═════ Supplied information
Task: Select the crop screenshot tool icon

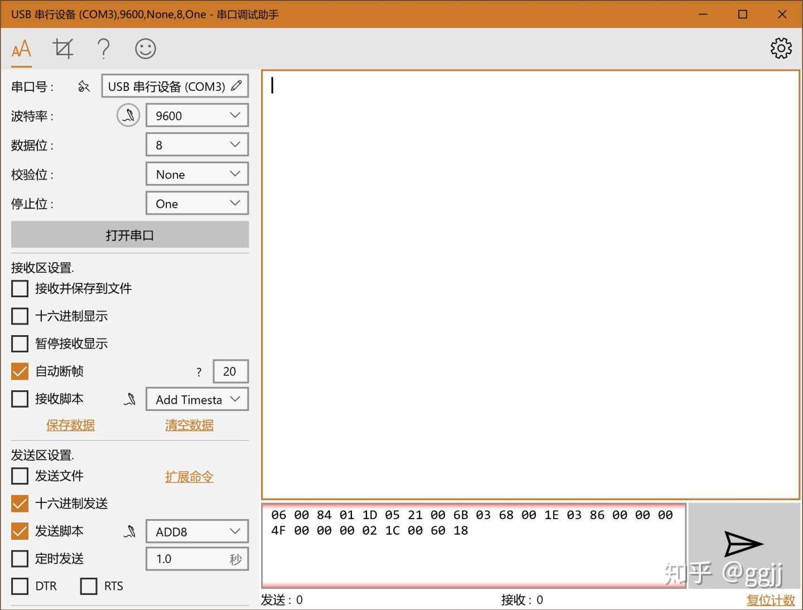Action: pos(62,49)
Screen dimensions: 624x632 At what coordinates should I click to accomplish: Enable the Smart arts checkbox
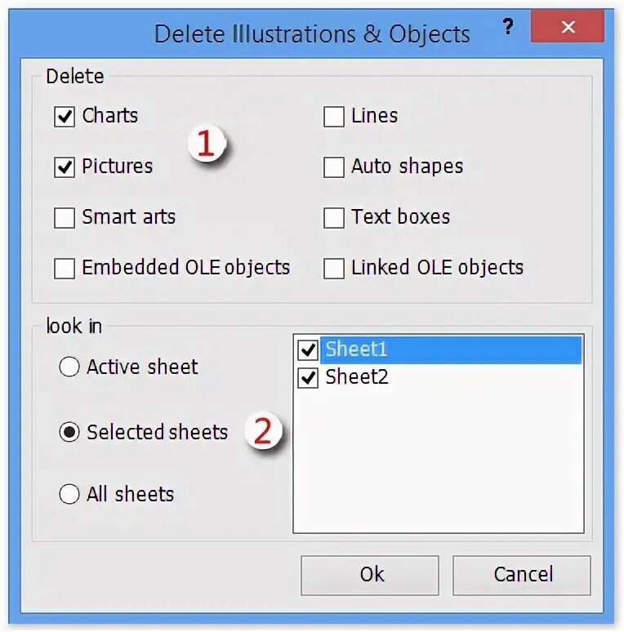(x=65, y=218)
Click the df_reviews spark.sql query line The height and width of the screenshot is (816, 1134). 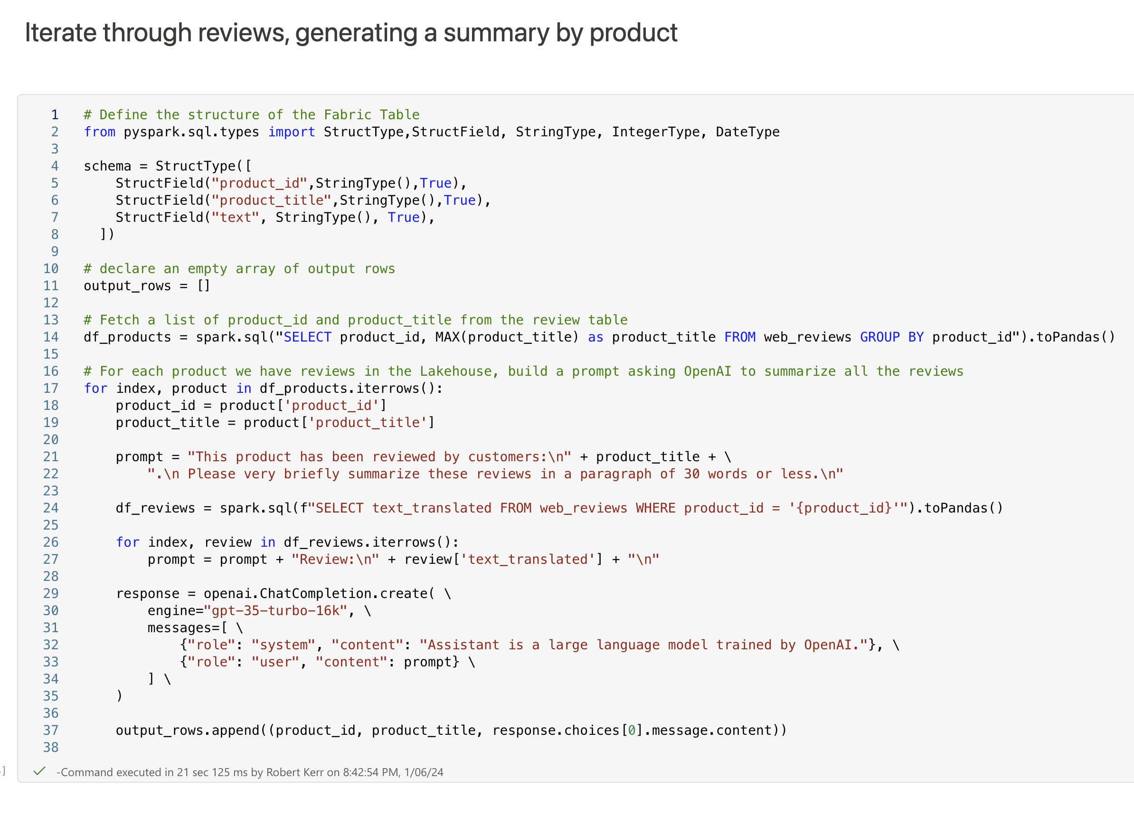[559, 508]
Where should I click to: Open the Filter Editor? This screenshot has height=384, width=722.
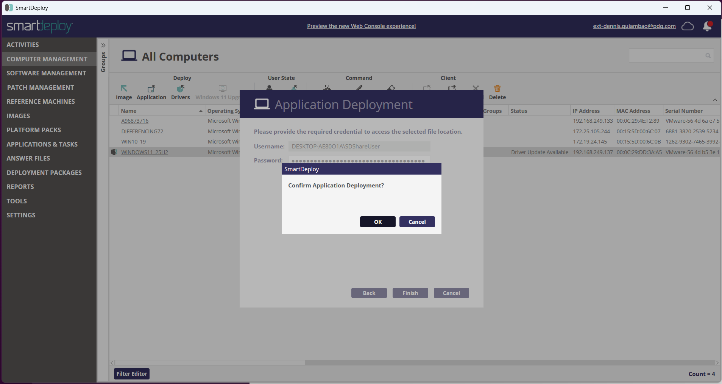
══════════
=== What the task requires ===
Count the lines in the material above that contain the string "should", matching case exactly. Reply with the number alone.

=== Solved problem ===
2